-- Start --

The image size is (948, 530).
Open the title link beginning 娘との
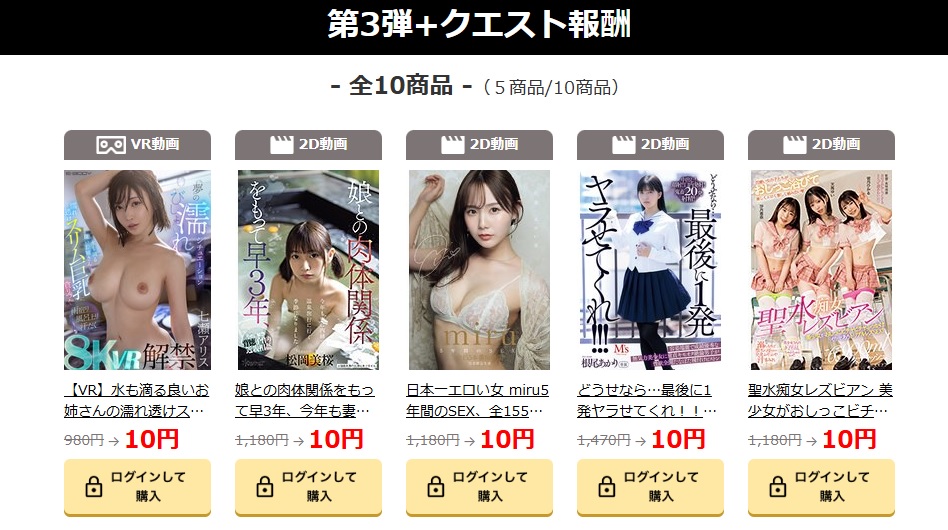point(307,400)
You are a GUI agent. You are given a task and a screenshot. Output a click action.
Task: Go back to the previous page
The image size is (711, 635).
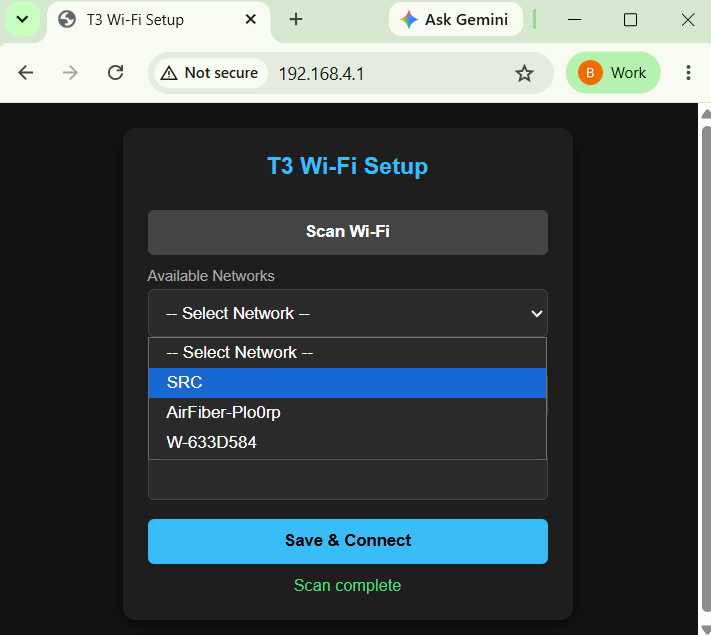(26, 73)
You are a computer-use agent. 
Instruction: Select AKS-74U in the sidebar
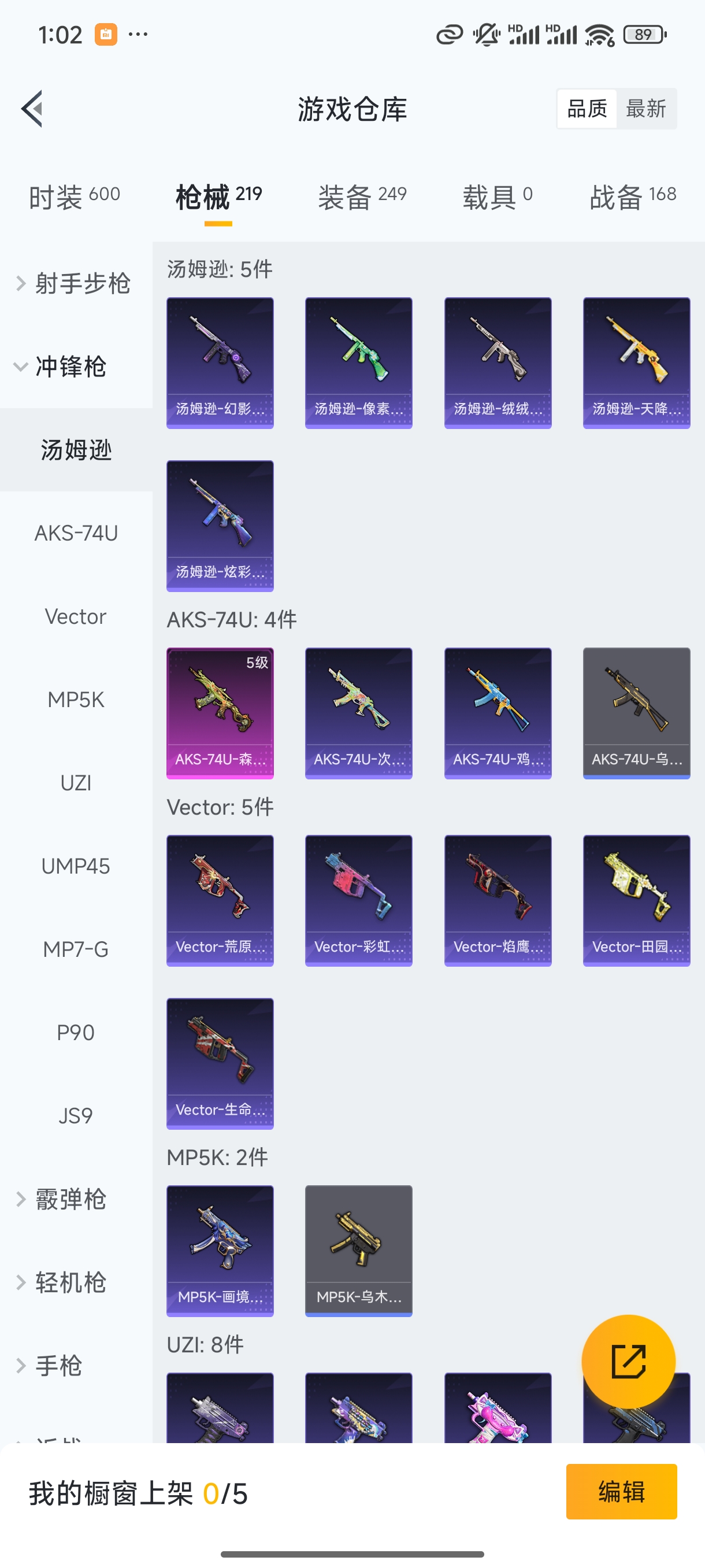76,533
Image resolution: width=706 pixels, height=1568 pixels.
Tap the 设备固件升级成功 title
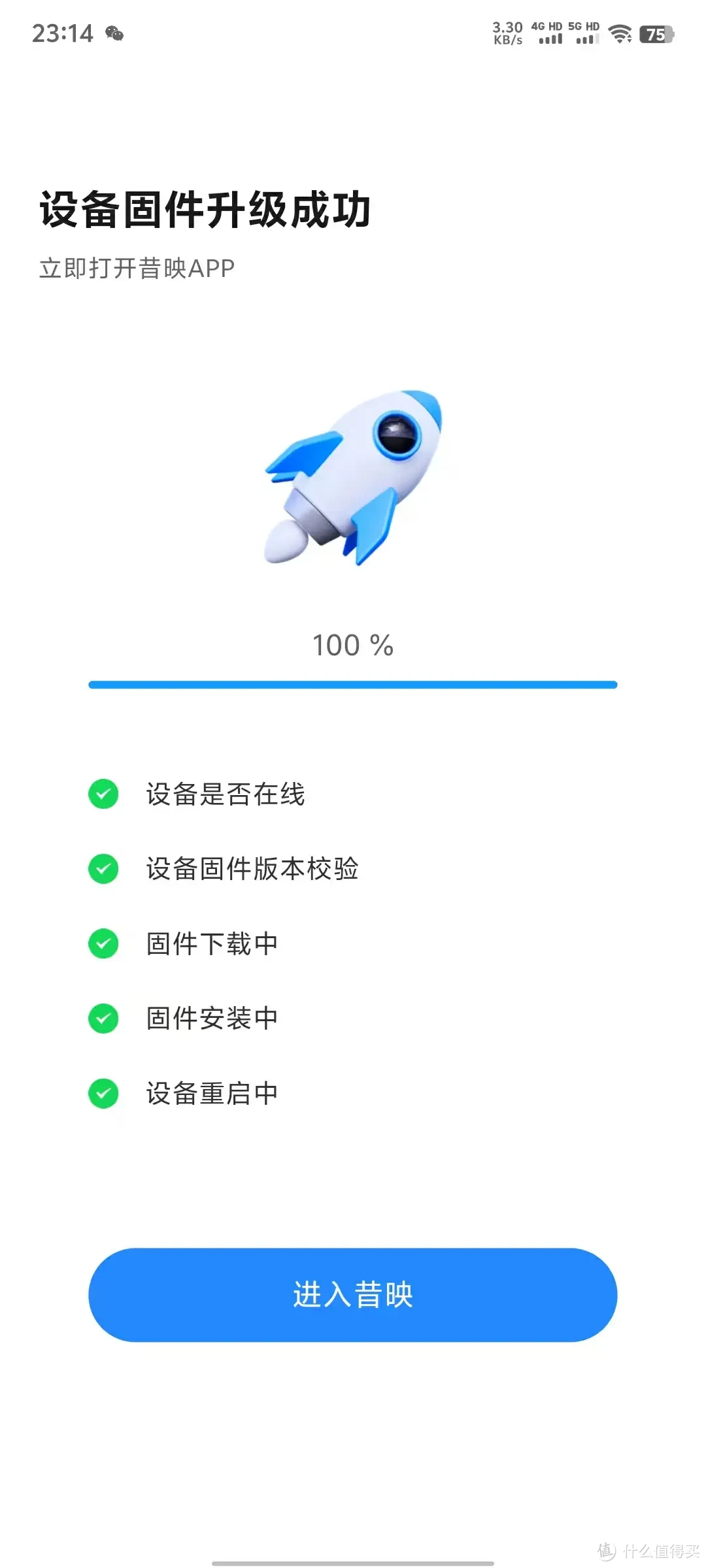(x=204, y=209)
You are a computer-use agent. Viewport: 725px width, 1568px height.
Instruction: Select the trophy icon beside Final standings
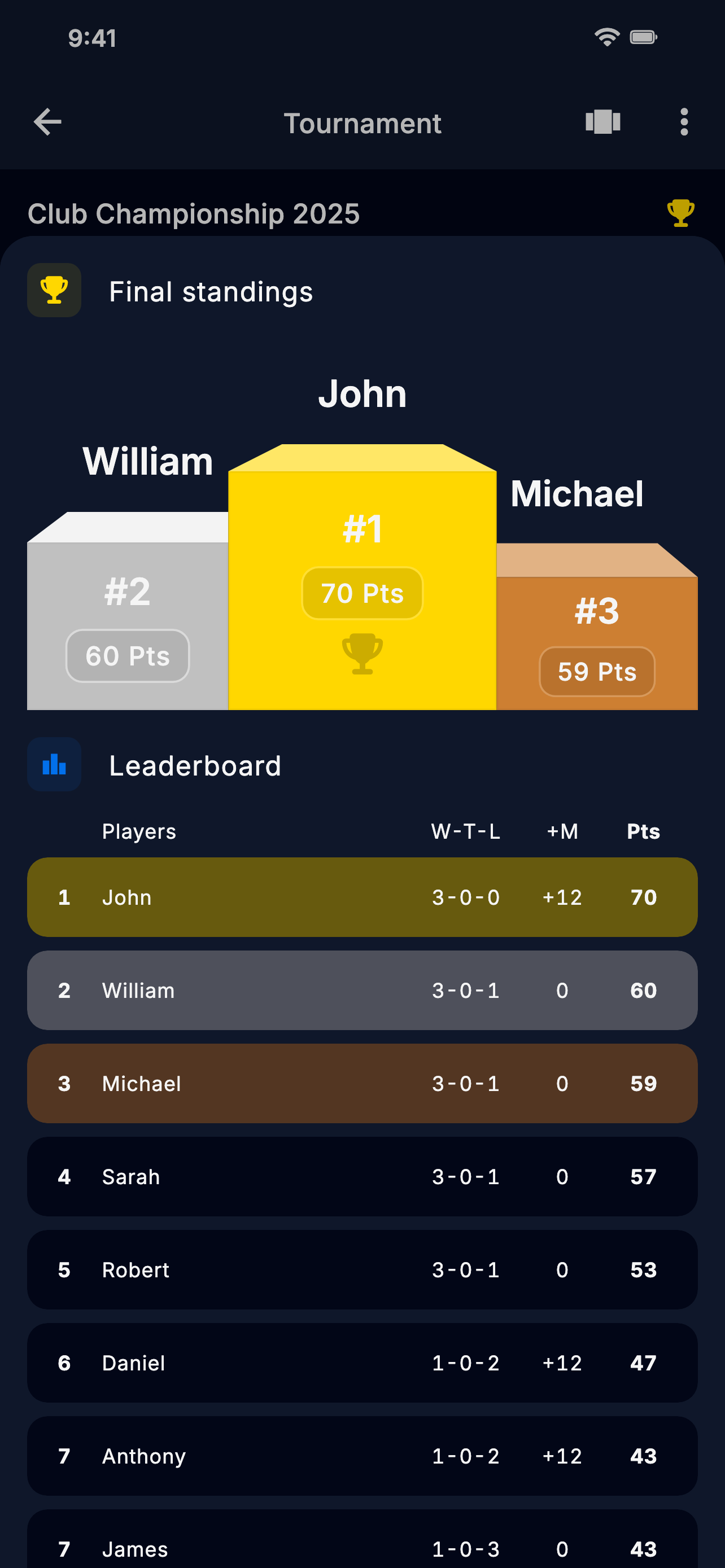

-- End --

→ EXERCISE OBJECTIVE: Revise the records from the first line through the line containing "(x=204, y=209)", replacing "sidebar" with "side panel" and keeping everything else the same. Leave the pictures out of your output.

→ OUTPUT:
The image size is (948, 530).
Open the title link beginning 娘との
point(307,400)
You are a GUI agent. You are given a task and a screenshot. Output a click action.
Task: Go back to the previous page
The image size is (711, 635).
(26, 73)
You are a computer-use agent. 
Instruction: Select AKS-74U in the side panel
76,533
Image resolution: width=706 pixels, height=1568 pixels.
Tap the 设备固件升级成功 title
(x=204, y=209)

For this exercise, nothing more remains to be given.